## DO THIS
Copy each of the records below word for word, keeping every line as it is.
— begin GIVEN RECORDS —
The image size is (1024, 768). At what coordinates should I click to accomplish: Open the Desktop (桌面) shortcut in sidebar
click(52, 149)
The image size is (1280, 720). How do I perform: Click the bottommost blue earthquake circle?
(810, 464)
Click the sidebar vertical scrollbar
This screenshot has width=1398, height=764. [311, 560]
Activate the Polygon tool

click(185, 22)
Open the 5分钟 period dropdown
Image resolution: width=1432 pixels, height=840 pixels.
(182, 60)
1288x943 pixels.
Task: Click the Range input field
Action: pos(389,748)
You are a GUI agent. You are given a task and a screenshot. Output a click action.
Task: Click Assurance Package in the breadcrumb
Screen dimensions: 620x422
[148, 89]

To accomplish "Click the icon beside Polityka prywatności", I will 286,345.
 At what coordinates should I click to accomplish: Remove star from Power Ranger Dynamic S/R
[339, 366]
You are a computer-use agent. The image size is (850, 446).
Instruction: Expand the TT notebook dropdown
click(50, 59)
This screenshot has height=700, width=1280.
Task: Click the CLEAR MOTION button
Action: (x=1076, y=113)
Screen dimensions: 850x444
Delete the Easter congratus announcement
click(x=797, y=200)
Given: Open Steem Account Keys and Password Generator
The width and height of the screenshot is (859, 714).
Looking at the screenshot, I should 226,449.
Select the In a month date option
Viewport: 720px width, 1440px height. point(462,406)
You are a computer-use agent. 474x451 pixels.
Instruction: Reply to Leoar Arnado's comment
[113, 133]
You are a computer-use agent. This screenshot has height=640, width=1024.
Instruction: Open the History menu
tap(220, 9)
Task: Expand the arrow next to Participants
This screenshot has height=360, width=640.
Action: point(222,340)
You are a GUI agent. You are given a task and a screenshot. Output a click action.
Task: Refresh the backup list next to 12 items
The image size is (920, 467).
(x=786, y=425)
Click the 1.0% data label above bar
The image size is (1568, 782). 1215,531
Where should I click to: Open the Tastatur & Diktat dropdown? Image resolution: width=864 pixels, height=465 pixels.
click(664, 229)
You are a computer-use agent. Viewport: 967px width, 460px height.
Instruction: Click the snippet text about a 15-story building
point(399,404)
— end GIVEN RECORDS —
## THE SOLUTION
The image size is (1024, 768). At what coordinates should I click to accomplish: Open the Desktop (桌面) shortcut in sidebar
click(52, 149)
The image size is (1280, 720). How do I perform: Click the bottommost blue earthquake circle?
(810, 464)
Click the sidebar vertical scrollbar
This screenshot has width=1398, height=764. [311, 560]
Activate the Polygon tool

click(185, 22)
Open the 5分钟 period dropdown
Image resolution: width=1432 pixels, height=840 pixels.
(182, 60)
1288x943 pixels.
Task: Click the Range input field
Action: pos(389,748)
You are a GUI agent. You are given a task and a screenshot. Output a click action.
Task: Click Assurance Package in the breadcrumb
Screen dimensions: 620x422
[148, 89]

To accomplish "Click the icon beside Polityka prywatności", I will 286,345.
 At what coordinates should I click to accomplish: Remove star from Power Ranger Dynamic S/R
[339, 366]
You are a computer-use agent. The image size is (850, 446).
Instruction: Expand the TT notebook dropdown
click(50, 59)
This screenshot has height=700, width=1280.
Task: Click the CLEAR MOTION button
Action: (x=1076, y=113)
Screen dimensions: 850x444
Delete the Easter congratus announcement
click(x=797, y=200)
Given: Open Steem Account Keys and Password Generator
The width and height of the screenshot is (859, 714).
Looking at the screenshot, I should 226,449.
Select the In a month date option
Viewport: 720px width, 1440px height. point(462,406)
You are a computer-use agent. 474x451 pixels.
Instruction: Reply to Leoar Arnado's comment
[113, 133]
You are a computer-use agent. This screenshot has height=640, width=1024.
Instruction: Open the History menu
tap(220, 9)
Task: Expand the arrow next to Participants
This screenshot has height=360, width=640.
Action: point(222,340)
You are a GUI agent. You are given a task and a screenshot. Output a click action.
Task: Refresh the backup list next to 12 items
The image size is (920, 467).
(x=786, y=425)
Click the 1.0% data label above bar
The image size is (1568, 782). 1215,531
Where should I click to: Open the Tastatur & Diktat dropdown? Image resolution: width=864 pixels, height=465 pixels.
click(664, 229)
You are a computer-use agent. Viewport: 967px width, 460px height.
Instruction: Click the snippet text about a 15-story building
point(399,404)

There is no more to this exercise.